— Action item —
Beginning with the line that contains "1227x563 pixels.", copy each subsequent line of the data below through the last one, including both ends but not the pictures.
*** Opening Extracted material ***
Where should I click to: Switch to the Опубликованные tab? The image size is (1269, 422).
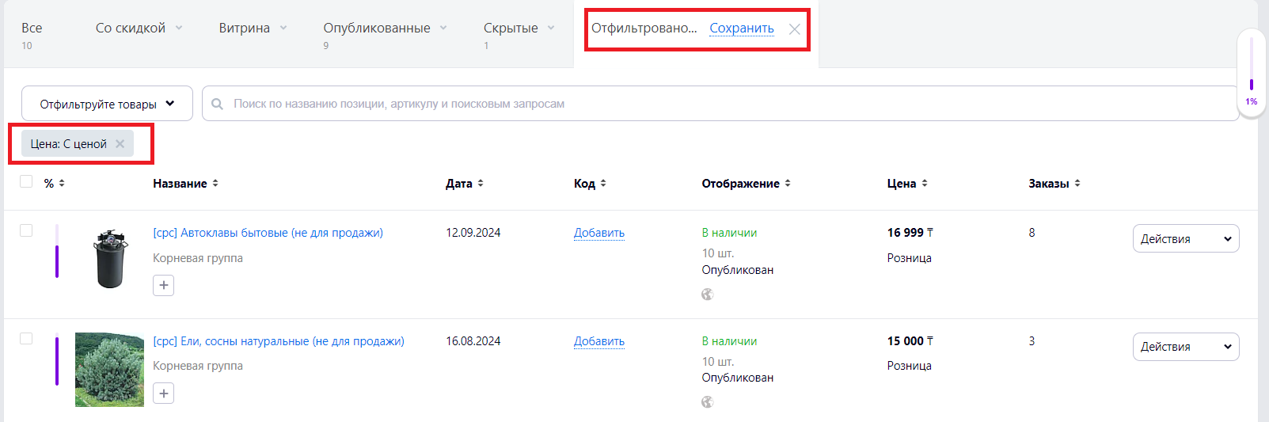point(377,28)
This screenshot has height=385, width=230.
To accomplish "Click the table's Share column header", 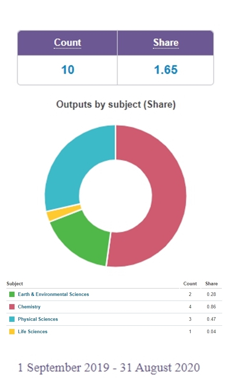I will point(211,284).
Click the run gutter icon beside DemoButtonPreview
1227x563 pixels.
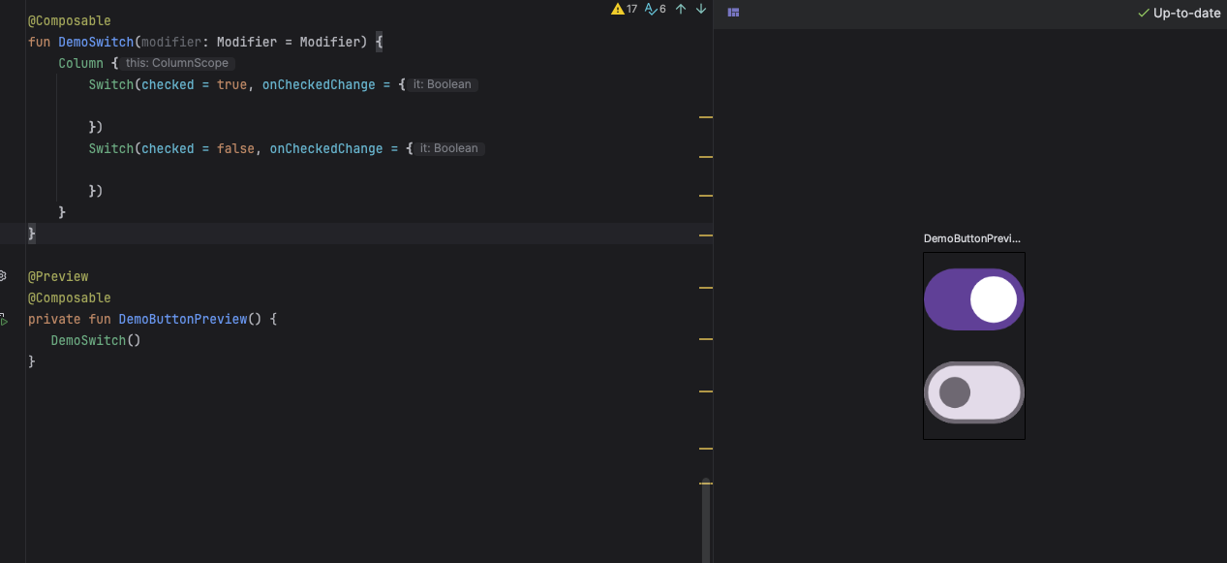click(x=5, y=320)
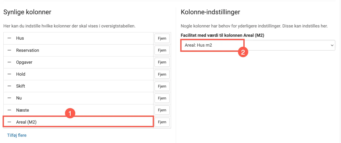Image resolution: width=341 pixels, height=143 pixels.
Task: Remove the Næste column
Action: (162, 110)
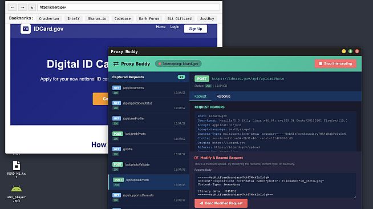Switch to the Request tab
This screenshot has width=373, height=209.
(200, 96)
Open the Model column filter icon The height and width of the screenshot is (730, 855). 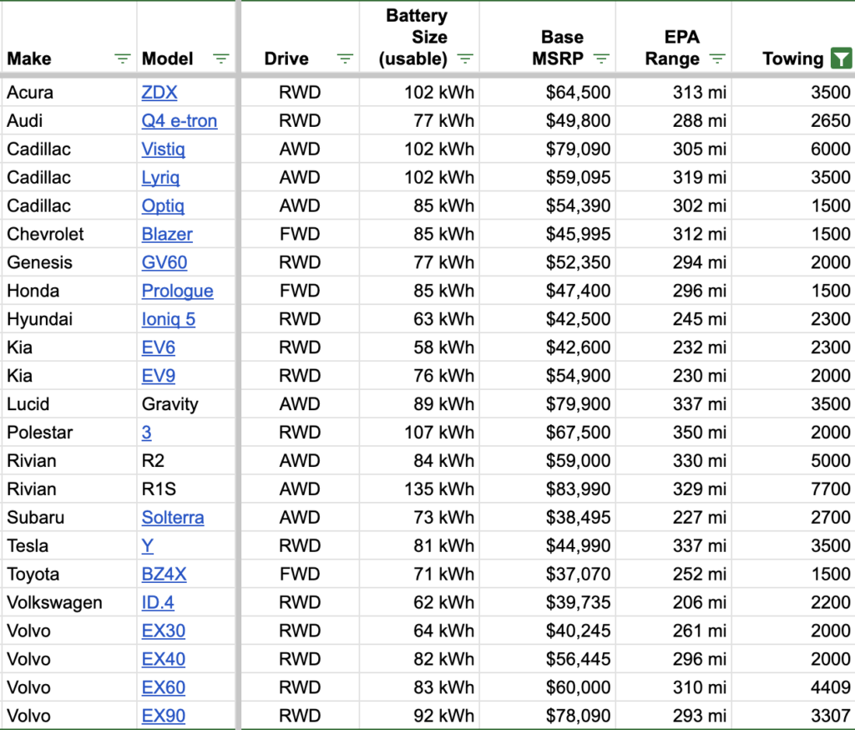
*** Closing Extracted material ***
— Task solution —
1227x563 pixels.
click(x=5, y=320)
Image resolution: width=341 pixels, height=143 pixels.
Task: Remove the Næste column
Action: (162, 110)
Switch to the Request tab
This screenshot has width=373, height=209.
(200, 96)
Open the Model column filter icon The height and width of the screenshot is (730, 855). 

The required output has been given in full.